The Three Beggars - Analysis

A fable about desire that punishes the desirers

Yeats stages desire as both engine and trap: it tightens the muscles, as the first beggar argues, but it also makes people ridiculous and brutal. King Guaire’s question sounds philosophical—Do men who least desire get most?—yet he turns it into a cruelly simple wager: a thousand pounds to whoever can fall asleep first before the third noon. The poem’s central claim feels bleakly comic: once need is offered a glittering “solution,” imagination inflates, dignity collapses, and the body becomes the battlefield.

The crane’s wet patience versus human self-torment

The old crane of Gort frames the tale with a different kind of hunger. It stands to my feathers in the wet from break of day, finding only rubbish and asking if it must live on lebeen-lone—a small, mean fare. This bird’s complaint is plain and bodily; it wants a single edible thing. Against that modest hunger, the beggars’ later fantasies look like a disease of thought: they do not just want relief, they want transformation—status, pleasure, “gentlemen,” and the power to command a future.

King Guaire’s “merry” test and the joke inside it

Guaire walks the palace-yard and river-side like a man with resources to spare, and his laughter carries secret thought.

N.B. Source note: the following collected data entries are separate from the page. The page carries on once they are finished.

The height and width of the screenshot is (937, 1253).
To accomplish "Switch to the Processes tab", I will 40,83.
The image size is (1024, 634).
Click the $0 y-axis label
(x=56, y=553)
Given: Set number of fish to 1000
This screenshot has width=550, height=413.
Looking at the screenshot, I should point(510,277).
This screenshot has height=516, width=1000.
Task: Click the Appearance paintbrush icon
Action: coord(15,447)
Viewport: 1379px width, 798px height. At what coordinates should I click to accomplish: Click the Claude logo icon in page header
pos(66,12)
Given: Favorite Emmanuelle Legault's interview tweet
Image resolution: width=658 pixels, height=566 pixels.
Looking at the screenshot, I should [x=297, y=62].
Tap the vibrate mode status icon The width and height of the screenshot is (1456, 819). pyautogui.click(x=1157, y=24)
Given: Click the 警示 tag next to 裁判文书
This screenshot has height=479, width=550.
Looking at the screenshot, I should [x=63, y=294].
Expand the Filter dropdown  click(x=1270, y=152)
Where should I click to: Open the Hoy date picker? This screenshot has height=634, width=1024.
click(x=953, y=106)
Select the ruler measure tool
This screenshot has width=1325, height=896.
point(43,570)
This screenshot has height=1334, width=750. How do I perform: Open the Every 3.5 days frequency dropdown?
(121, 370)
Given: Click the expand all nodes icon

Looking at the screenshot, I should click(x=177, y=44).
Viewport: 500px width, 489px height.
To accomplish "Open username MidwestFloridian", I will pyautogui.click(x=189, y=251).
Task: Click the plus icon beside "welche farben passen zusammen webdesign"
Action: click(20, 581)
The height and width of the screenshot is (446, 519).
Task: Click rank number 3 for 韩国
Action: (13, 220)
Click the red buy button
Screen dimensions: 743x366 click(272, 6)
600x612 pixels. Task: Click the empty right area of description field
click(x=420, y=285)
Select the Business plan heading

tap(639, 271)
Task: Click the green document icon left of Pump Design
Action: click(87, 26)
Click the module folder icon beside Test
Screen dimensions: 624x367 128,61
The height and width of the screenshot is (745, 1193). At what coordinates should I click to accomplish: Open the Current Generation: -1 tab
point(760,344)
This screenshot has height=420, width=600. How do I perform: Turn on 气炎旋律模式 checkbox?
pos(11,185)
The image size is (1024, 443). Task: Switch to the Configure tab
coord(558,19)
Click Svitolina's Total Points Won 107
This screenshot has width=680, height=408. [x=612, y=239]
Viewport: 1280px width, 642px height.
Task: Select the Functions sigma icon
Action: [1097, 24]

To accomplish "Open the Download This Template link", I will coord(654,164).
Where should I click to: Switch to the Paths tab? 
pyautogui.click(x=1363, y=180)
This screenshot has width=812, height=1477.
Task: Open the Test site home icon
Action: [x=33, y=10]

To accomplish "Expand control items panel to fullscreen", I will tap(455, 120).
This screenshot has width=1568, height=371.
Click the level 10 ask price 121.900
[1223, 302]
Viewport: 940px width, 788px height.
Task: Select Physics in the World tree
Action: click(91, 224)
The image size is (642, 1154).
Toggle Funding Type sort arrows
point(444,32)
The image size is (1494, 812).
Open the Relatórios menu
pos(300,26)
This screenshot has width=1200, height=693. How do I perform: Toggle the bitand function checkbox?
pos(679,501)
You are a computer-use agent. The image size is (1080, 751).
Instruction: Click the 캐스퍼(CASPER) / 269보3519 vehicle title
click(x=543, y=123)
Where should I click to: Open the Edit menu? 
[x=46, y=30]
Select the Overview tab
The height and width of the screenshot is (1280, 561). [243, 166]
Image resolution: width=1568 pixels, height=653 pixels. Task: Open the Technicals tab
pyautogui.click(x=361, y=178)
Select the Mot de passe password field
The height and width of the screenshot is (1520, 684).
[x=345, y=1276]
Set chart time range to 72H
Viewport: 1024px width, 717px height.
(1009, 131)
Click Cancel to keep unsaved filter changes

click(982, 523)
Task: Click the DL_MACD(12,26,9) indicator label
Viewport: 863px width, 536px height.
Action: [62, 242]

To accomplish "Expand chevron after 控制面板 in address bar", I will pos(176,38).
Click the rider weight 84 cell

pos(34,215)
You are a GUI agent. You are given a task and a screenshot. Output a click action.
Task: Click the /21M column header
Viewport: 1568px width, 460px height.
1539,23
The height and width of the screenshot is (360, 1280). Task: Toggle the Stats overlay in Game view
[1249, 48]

His contest is built on a contradiction: the prize requires not willpower but the absence of will. You cannot strain your way into sleep. So the king’s setup quietly exposes the hollowness of the beggars’ earlier claim—Whom man or devil cannot tire—because here, being “untirable” is exactly what blocks success. The ruler’s cheerfulness, merry as a bird, reads as casual cruelty: he leaves them to their argument, as if watching a predictable mechanism wind itself up.

“The exorbitant dreams of beggary”

Once money becomes imaginable, each beggar’s desire metastasizes into a whole identity. One wants to persuade a pretty girl; another plans respectability—learn a trade—and then revises it into the softer pride of being a farmer with more dignity. The third rushes to the racetrack, to lay it all upon a horse, the most naked image of appetite and chance. Yeats’s phrase The exorbitant dreams of beggary is key: their poverty doesn’t produce simple wants; it produces overblown compensations, where money must buy not food but a rewritten self.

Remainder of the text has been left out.